Cult.Fit Limited has officially initiated the process to go public, filing a Draft Red Herring Prospectus (DRHP) to raise ₹950 crore through a fresh issue of equity shares. In addition to the capital raised for company use, the filing includes an offer for sale of up to 178,609,200 equity shares by existing shareholders. This filing marks a major development for the omnichannel health and wellness firm, which has expanded its footprint across physical fitness centers and digital health services over the past few years.
The company has finalized its advisory team to navigate the complex regulatory requirements of a public listing. Cyril Amarchand Mangaldas has been appointed as the legal counsel for the issuer, while Trilegal will advise the book-running lead managers. The syndicate managing the public issue includes prominent financial institutions, namely Axis Capital, Goldman Sachs, Jefferies, JM Financial, and Morgan Stanley. Their involvement indicates the scale at which the company is positioning itself in the Indian market.
Business Model and Market Presence
Cult.Fit offers a multi-layered wellness model that integrates digital health services with a network of physical fitness centers. The company operates under brands such as Cult Elite and Cult Neo, catering to various fitness segments. A significant part of its expansion strategy involved acquiring the master franchise rights for Gold’s Gym in India, which allowed the company to quickly scale its presence in traditional gym formats alongside its boutique fitness studios. The company also generates revenue through the retail sale of sportswear and fitness equipment.

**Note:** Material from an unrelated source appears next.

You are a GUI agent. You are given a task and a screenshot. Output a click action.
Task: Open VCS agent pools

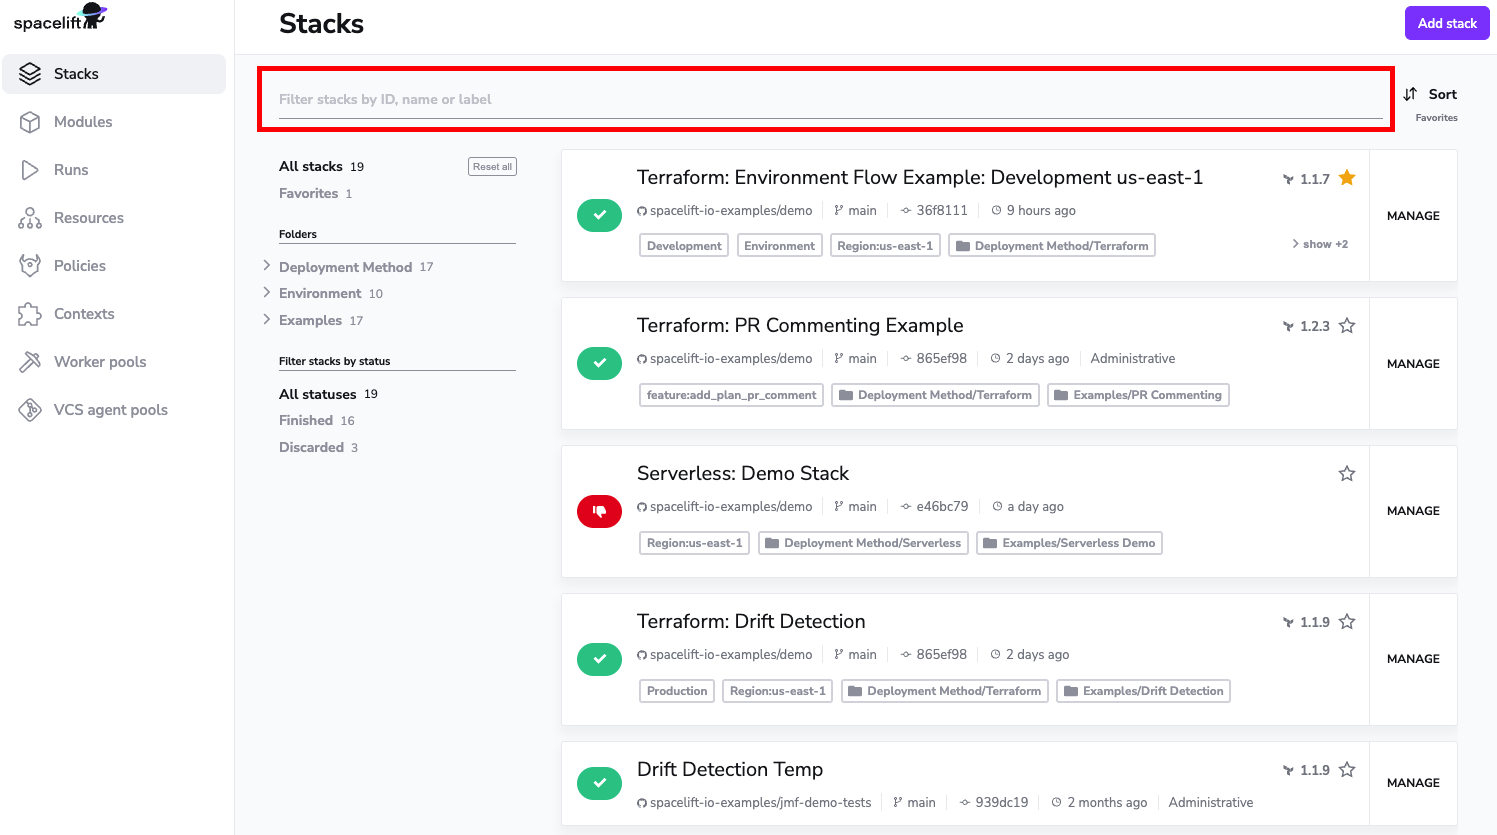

Factors for Investors to Consider
As the company moves toward its public debut, investors will likely focus on its ability to turn high-growth revenue streams into consistent profits. Like many firms in the consumer tech and wellness space, Cult.Fit has spent heavily on building brand recognition and physical infrastructure. The success of this public offering will depend on market appetite for loss-making or early-profit companies in the consumer services sector. Furthermore, the company faces competition from both large gym chains and low-cost neighborhood fitness centers, making operational efficiency and customer retention critical monitorables.
Investors should track the final approval timeline from the market regulator and any updates on the use of funds from the fresh issue, specifically whether the money will be used to reduce debt or fund further expansion into new cities. The upcoming roadshows and investor feedback will also provide clues regarding the company’s valuation expectations relative to the current market environment for consumer-facing businesses.